Moreover, the thermal expansion of single components was examined. A heating resistor with a value of 330 Ω was attached to the mount of the detector. To monitor the temperature change, a temperature sensor was mounted next to it. The influence of the heating up can be seen in Figure 6a. When a power of $1.7$ $\mathrm{W}$ is dissipated in the resistor at $t=6\min$ for 30 $\mathrm{s}$, the surrounding material is heated up by around 1 °C. As a consequence, both the measurement beam and the reference beam deviated by around $17.72$ $\mathrm{px}$, leading to a distance change $\Delta d_{\mathrm{m}\mathrm{e}\mathrm{a}\mathrm{s}}$ of about $5.5$ $\mathrm{m}$$\mathrm{m}$ whereas the deviation of the compensated beam is reduced to $0.48$ $\mathrm{px}$ or $0.15$ $\mathrm{m}$$\mathrm{m}$. Thus, the introduced error is decreased by 97%. As this knowingly only affects the position of the detector, the compensation factor was set to 1, as has been proven as the ideal compensation factor for a sole movement of the detector in the simulations. If a compensation factor of 0.8 is applied, as in the other experiments, the deviation of the compensated beam is still reduced to $\Delta d_{\mathrm{c}\mathrm{o}\mathrm{m}\mathrm{p}}=1.06 \mathrm{m}\mathrm{m}$, resulting in an improvement of 78%.

In additional experiments, vibrations of the measurement setup were provoked to test the ability of the setup to compensate for errors. The optical table on which the measurement setup is placed was mechanically moved. The resulting displacement of the measurement beam position and the compensated beam position is shown in Figure 6b. Whereas the measurement beam deviates by up to $5.1$ $\mathrm{px}$ or $1.59$ $\mathrm{m}$$\mathrm{m}$ peak-to-peak, the compensated beam deviation is reduced to $0.7$ $\mathrm{px}$ or $0.22$ $\mathrm{m}$$\mathrm{m}$. Consequently, the deviation is reduced by 86%.

4.2.2. Dynamic Measurements

In subsequent measurements, the improvement of the compensation setup in a distance measurement is shown.

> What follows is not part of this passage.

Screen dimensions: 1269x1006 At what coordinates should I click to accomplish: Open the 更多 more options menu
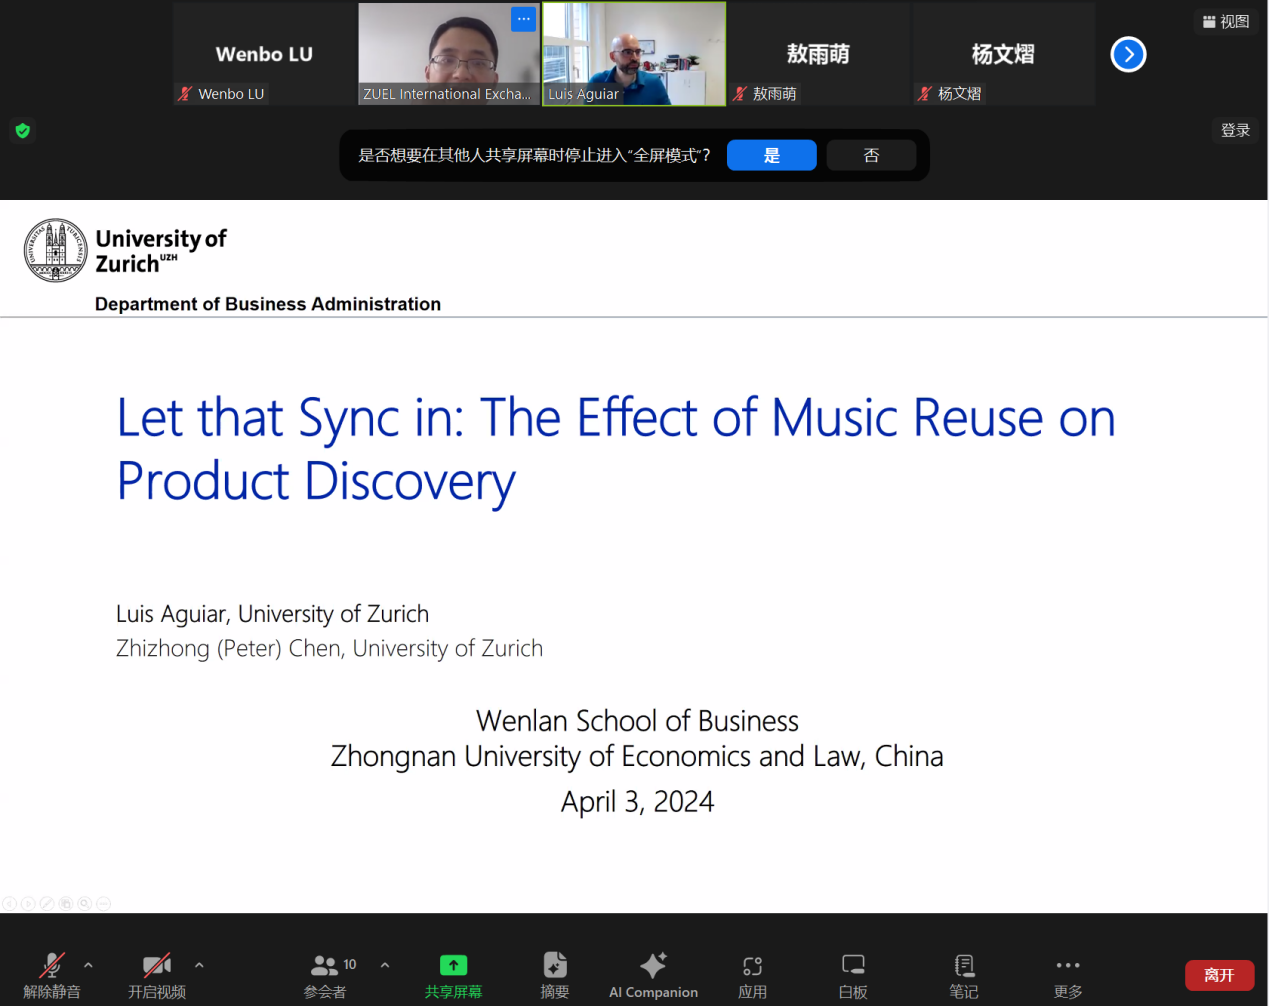[x=1068, y=973]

The measurement surface is moved in the range of 1050–1060 $\mathrm{m}$$\mathrm{m}$ with a step size of 5 $\mathsf{\mu }$$\mathrm{m}$, driven by a linear translation stage with an on-axis accuracy of 5 $\mathsf{\mu }$$\mathrm{m}$ (Thorlabs, NRT150). Thereby, the position of the measurement beam is dependent on the measurement distance d, while the position of the reference beam stays relatively constant, as can be seen in Figure 7a. Consequently, the compensated beam shows the same behavior as previously introduced in Figure 3e, opening up the possibility to measure the absolute distance. A calibration polynomial of third order is calculated for both the compensated and uncompensated beam, which can be used to transfer the measured and compensated laser spot center positions into distances.

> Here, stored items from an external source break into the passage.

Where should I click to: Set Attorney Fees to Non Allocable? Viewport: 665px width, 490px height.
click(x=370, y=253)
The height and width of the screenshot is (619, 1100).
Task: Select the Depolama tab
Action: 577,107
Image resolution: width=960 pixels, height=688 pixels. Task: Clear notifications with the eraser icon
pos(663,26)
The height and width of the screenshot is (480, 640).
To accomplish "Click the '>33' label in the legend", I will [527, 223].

In Figure 7b, it already is visible that the uncompensated beam dithers stronger around the calibration polynomial. In a period of three days, 18 dynamic measurements were recorded. The deviation of the distance measurement $\Delta d$ can then be calculated by subtraction of the true distance $d_{\mathrm{t}\mathrm{r}\mathrm{u}\mathrm{e}}$ from the measured or compensated distance $d_{\mathrm{m}\mathrm{e}\mathrm{a}\mathrm{s}}$ or $d_{\mathrm{c}\mathrm{o}\mathrm{m}\mathrm{p}}$. A comparison of the deviation between measurements using the measurement beam and the compensated beam is given in Figure 7c. As it is clearly visible, the deviation of the measurement beam is bigger compared to the deviation of the compensated beam. As a single measurement takes around 3 $\mathrm{h}$, a drift of the error can be explained with a drift of the laser spot center as shown in the static measurements before. An error of 200 $\mathsf{\mu }$$\mathrm{m}$ roughly equals to a laser spot center shift by $0.6$ $\mathrm{px}$, which was the typical drift amplitude in the previous measurements (see Figure 4). This drift can be compensated to a good degree. Using this deviation, a root mean square error (RMSE) can be calculated, characterizing the performance of the measurement setup. Within the 18 measurements, the average RMSE is reduced from 77 $\mathsf{\mu }$$\mathrm{m}$ with the uncompensated beam to 61 $\mathsf{\mu }$$\mathrm{m}$ with the compensated beam, which equals a reduction of 22%. This improvement is not as good as it has been proven in simulations and static measurements because speckles are another major error source in laser triangulation measurements. However, the compensation setup still leads to a significant improvement in the RMSE of the distance measurement.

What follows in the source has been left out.